El gobierno de Estados Unidos ha subido el tono en la relación bilateral con México al declarar como "inaceptable" cualquier progreso que no sea contundente en materia de seguridad fronteriza. A través de un comunicado oficial, el Departamento de Estado exigió que los futuros acuerdos entre ambas naciones presenten resultados concretos y comprobables para desmantelar de forma definitiva a las redes del crimen organizado.
Esta postura surge tras una comunicación clave entre el secretario de Relaciones Exteriores de México, Juan Ramón de la Fuente, y su homólogo estadounidense, Marco Rubio. El objetivo de Washington es claro: forzar una reducción real en el tráfico de fentanilo para proteger a las poblaciones de ambos lados de la frontera.Una cita clave en febrero
Como resultado de estas conversaciones, ambos funcionarios acordaron celebrar una Reunión Ministerial de Seguridad el próximo mes de febrero. En este encuentro se evaluará con lupa el desempeño de las estrategias implementadas durante el último año, bajo la premisa de que, aunque hay avances, aún persisten "desafíos significativos" que requieren acciones inmediatas.El seguimiento a la llamada Trump-Sheinbaum
Este endurecimiento en las exigencias de seguridad es el seguimiento directo a la llamada que sostuvieron el pasado lunes 12 de enero la presidenta Claudia Sheinbaum y el mandatario Donald Trump.
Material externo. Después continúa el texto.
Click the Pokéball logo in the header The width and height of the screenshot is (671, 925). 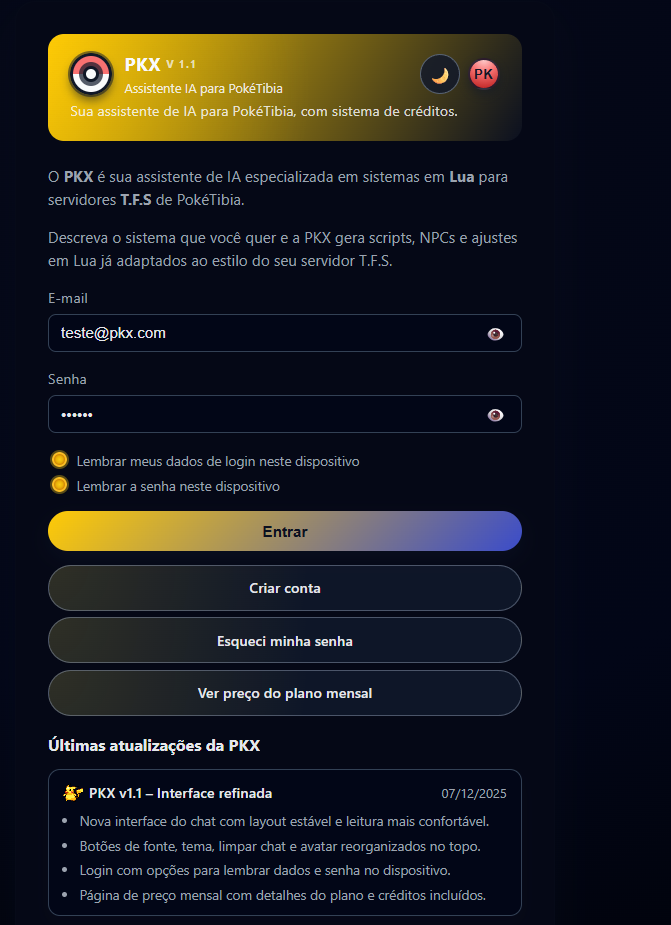click(x=91, y=74)
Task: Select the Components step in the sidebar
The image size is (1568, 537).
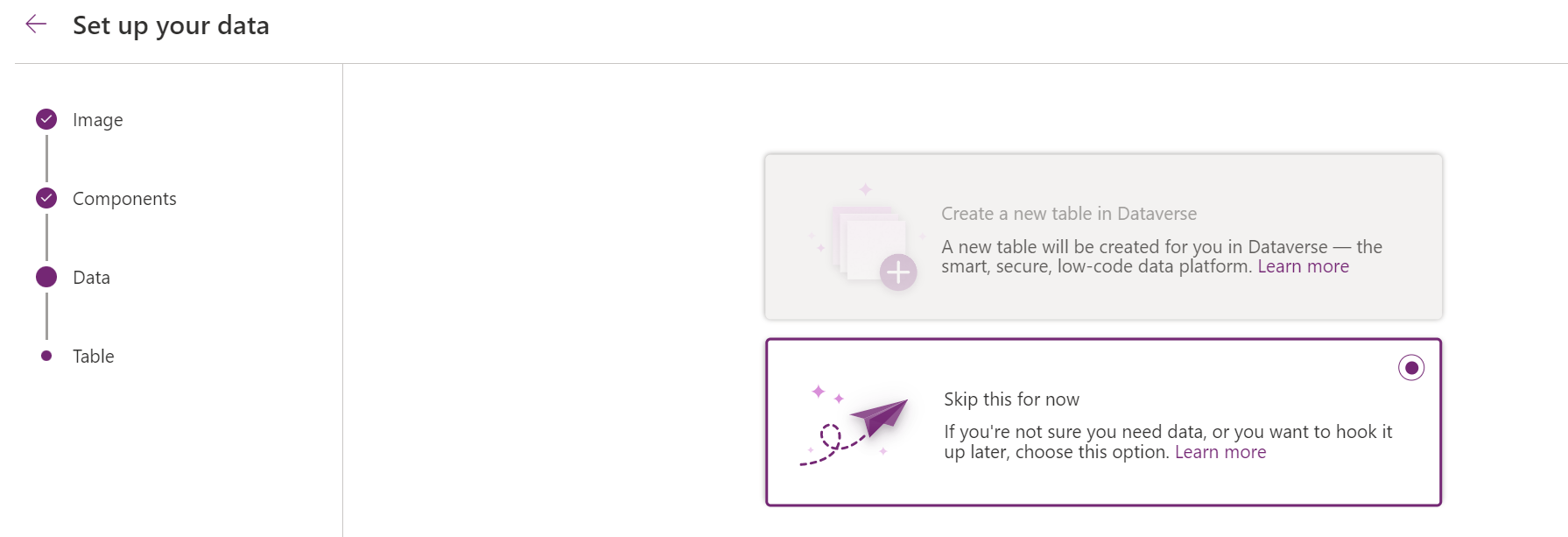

En dicho enlace, ambos líderes sentaron las bases para abordar los retos compartidos, pero es ahora la administración estadounidense la que presiona para transitar de los diálogos a los hechos tangibles.
El mensaje de la administración de Trump es directo: solo a través del desmantelamiento de lo que califican como "redes narcoterroristas" se podrá garantizar una cooperación fluida y estable entre los dos países durante 2026.